Copy the material word for word, from the line with "You are a GUI" up to and including the last line of the material. Leave the pictures out of your copy.

----------

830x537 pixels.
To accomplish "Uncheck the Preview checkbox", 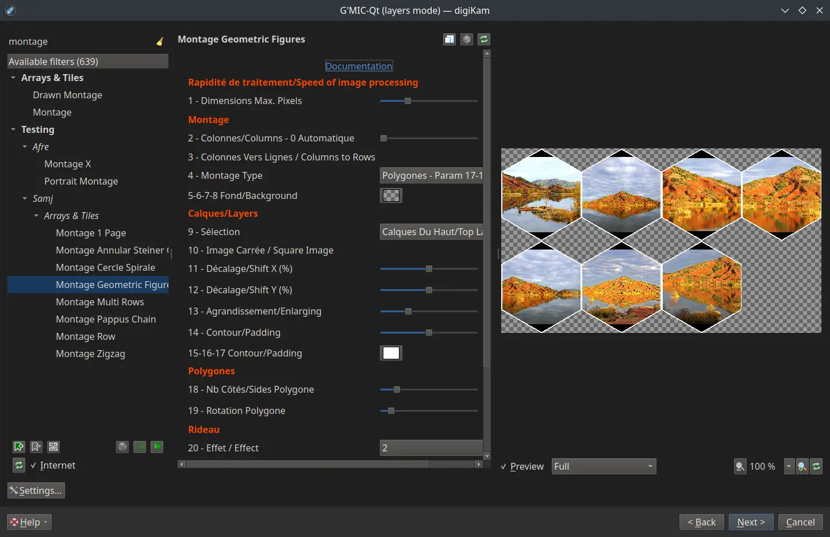I will [504, 466].
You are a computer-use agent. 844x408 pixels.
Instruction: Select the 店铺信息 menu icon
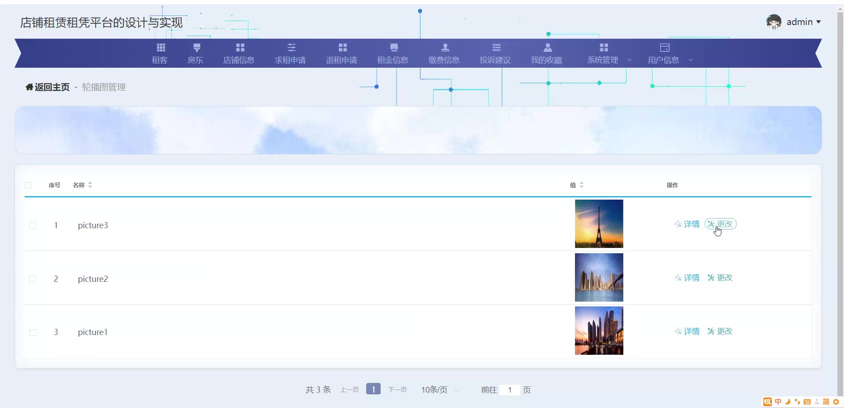pyautogui.click(x=240, y=47)
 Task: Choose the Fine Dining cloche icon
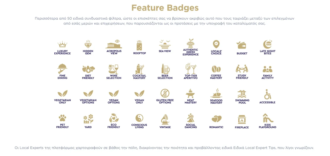click(x=62, y=69)
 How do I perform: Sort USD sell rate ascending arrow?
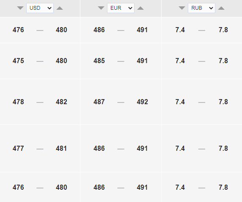[x=60, y=8]
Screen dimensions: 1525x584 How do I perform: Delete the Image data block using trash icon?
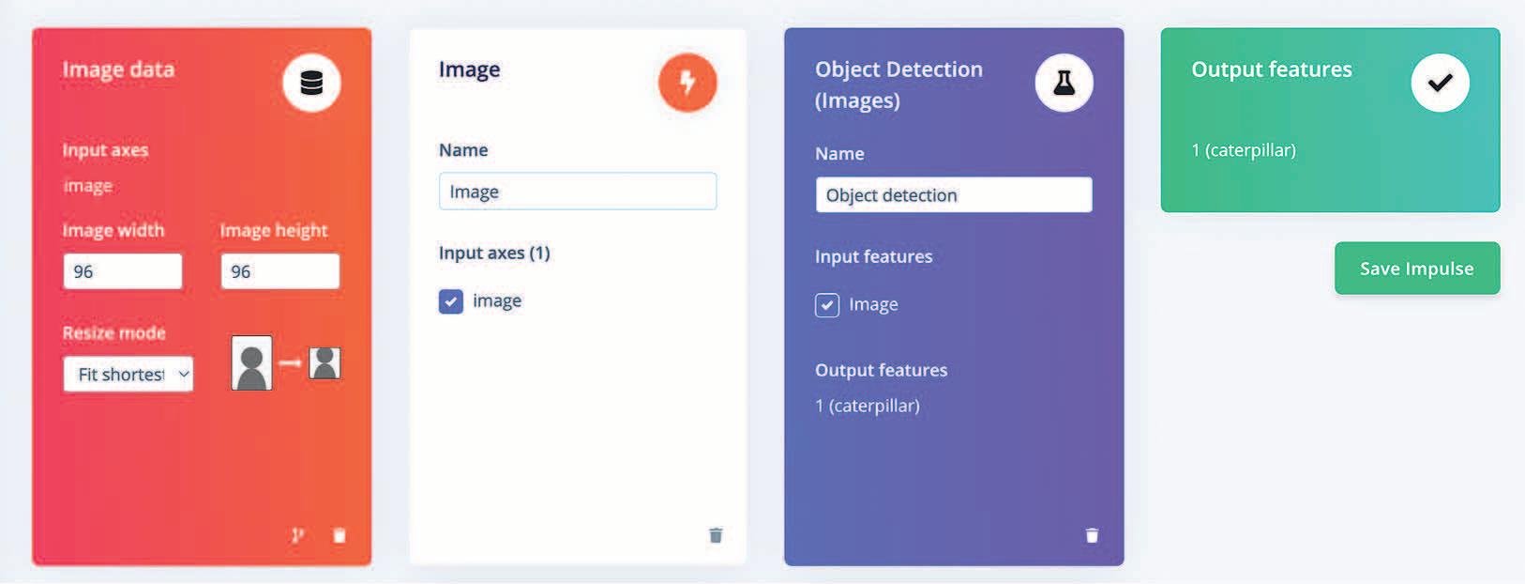pos(340,535)
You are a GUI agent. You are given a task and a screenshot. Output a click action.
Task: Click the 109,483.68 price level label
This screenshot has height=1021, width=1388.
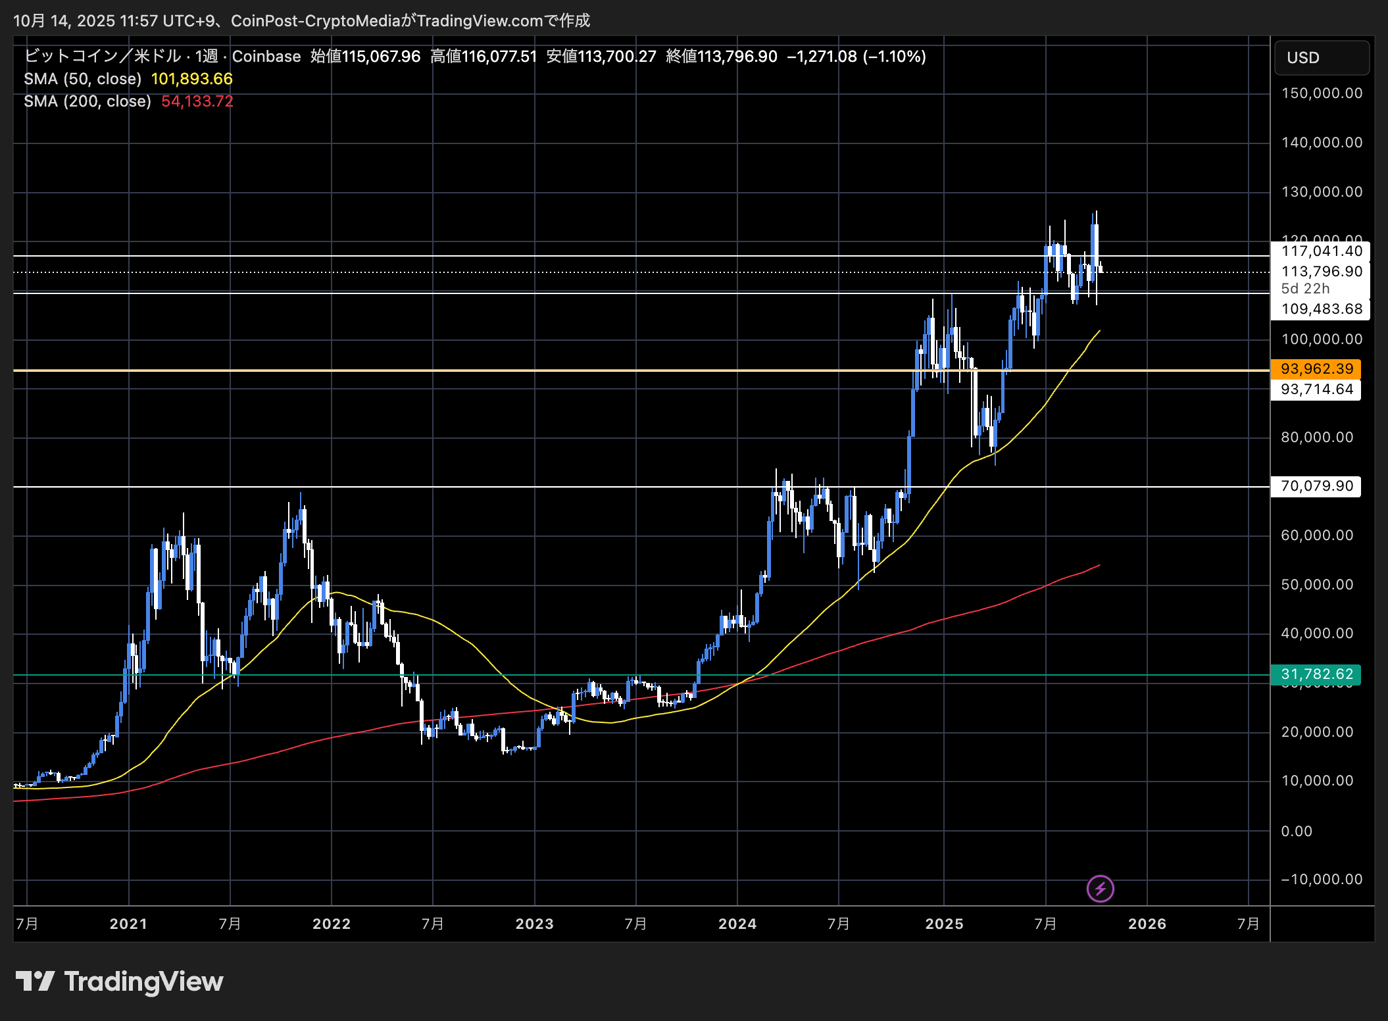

----------

*Solution to this problem*:
You are a GUI agent. You are given a task and a screenshot. Output a click action.
Task: Click the 109,483.68 price level label
This screenshot has height=1021, width=1388.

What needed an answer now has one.